AMIGO2通过激活PI3K/AKT/mTOR信号通路促进鼻咽癌细胞的增殖

AMIGO2 promotes proliferation of nasopharyngeal carcinoma cells by activating the PI3K/AKT/mTOR signaling pathway

目的:探讨Ig样结构域2黏附分子(adhesion molecule with Ig like domain 2,AMIGO2)在鼻咽癌(nasopharyngeal carcinoma,NPC)细胞增殖中的作用及其机制。方法:选用2017年9月至11月福建省肿瘤医院收集的10例NPC组织和10例正常鼻咽黏膜上皮组织标本,以及NPC细胞系CNE-1、CNE-2、SUNE-1、6-10B、C666-1和人永生化鼻咽黏膜上皮细胞株NP69,用qPCR法检测NPC组织和细胞中AMIGO2 mRNA的表达。构建慢病毒载体干扰AMIGO2表达,用qPCR法验证其干扰效率;用CCK-8法、克隆形成及流式细胞术检测干扰AMIGO2表达对NPC细胞增殖、克隆形成和凋亡的影响,用Western blotting检测干扰AMIGO2表达对NPC细胞增殖及PI3K/AKT/mTOR信号通路相关标志蛋白表达的影响。结果:AMIGO2在NPC组织和CNE-2和SUNE-1细胞中高表达(均P<0.01)。慢病毒AMIGO2感染后,CNE-2和SUNE-1细胞的AMIGO2干扰效率均达50%以上。干扰AMIGO2表达,显著降低CNE-2和SUNE-1细胞增殖及克隆形成能力(均P<0.01)、明显提高细胞的凋亡率(均P<0.01);降低SUNE-1细胞中PI3K、AKT和mTOR磷酸化蛋白的表达水平(均P<0.01)、下调survivin和PCNA蛋白的表达水平(均P<0.01)。结论:AMIGO2通过激活PI3K/AKT/mTOR信号通路促进NPC细胞增殖并抑制其凋亡,提示AMIGO2可能是NPC治疗的潜在靶点。
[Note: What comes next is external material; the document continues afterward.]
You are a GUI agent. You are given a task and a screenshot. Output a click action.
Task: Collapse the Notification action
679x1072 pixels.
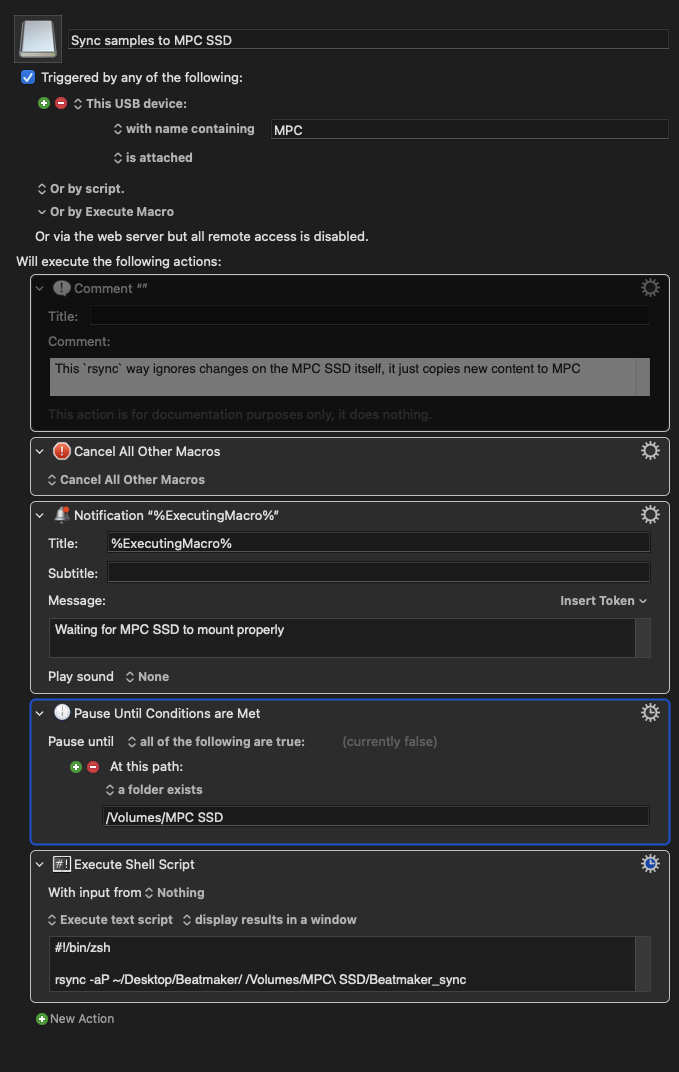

Objective:To explore the role of adhesion molecule with Ig like domain 2(AMIGO2)in the proliferation of nasopharyngeal carcinoma(NPC)cells and its mechanisms.Methods:A total of 10 NPC tissue samples and 10 normal nasopharyngeal epithelial tissue samples collected at Fujian Cancer Hospital during September 2017 and November 2017 were used for this study;in addition,NPC cell lines(CNE-1,CNE-2,SUNE-1,6-10B,C666-1)and human immobilized nasopharyngeal epithelial cell line NP69 were also collected.The relative expression ofAMIGO2 mRNAin above mentioned tissues and cell lines was detected by qPCR.Lentivirus vectors were constructed to interfere AMIGO2 mRNA expression,and qPCR was used to verify its interference efficiency.CCK-8 method,Clonal formation and Flow cytometry were performed to evaluate the effect of AMIGO2 interference on proliferation,clone formation and apoptosis of NPC cells.The influence of AMIGO2 interference on PI3K/AKT/mTOR signaling pathway and proliferation related molecular markers in NPC cells was assessed by Western blotting.Results:The results of qPCR showed that AMIGO2 was highly expressed in NPC tissues,CNE-2,and SUNE-1 cells(all P<0.01).The interference efficiency of AMIGO2 in CNE-2 and SUNE-1 cells could reach over 50%.The interfering of AMIGO2 expression significantly inhibited the proliferation and clone formation of CNE-2 and SUNE-1 cells(all P<0.01),promoted cell apoptosis(all P<0.01),reduced the phosphorylated protein expression levels of PI3K,AKT and mTOR in SUNE-1 cells(all P<0.01),as well as down-regulated the protein expressions of survivin and PCNA(all P<0.01).Conclusion:AMIGO2 may promote the proliferation as well as inhibit apoptosis of NPC cells by activating the PI3K/AKT/mTOR signaling pathway,suggesting that AMIGO2 may be a potential target for NPC therapy.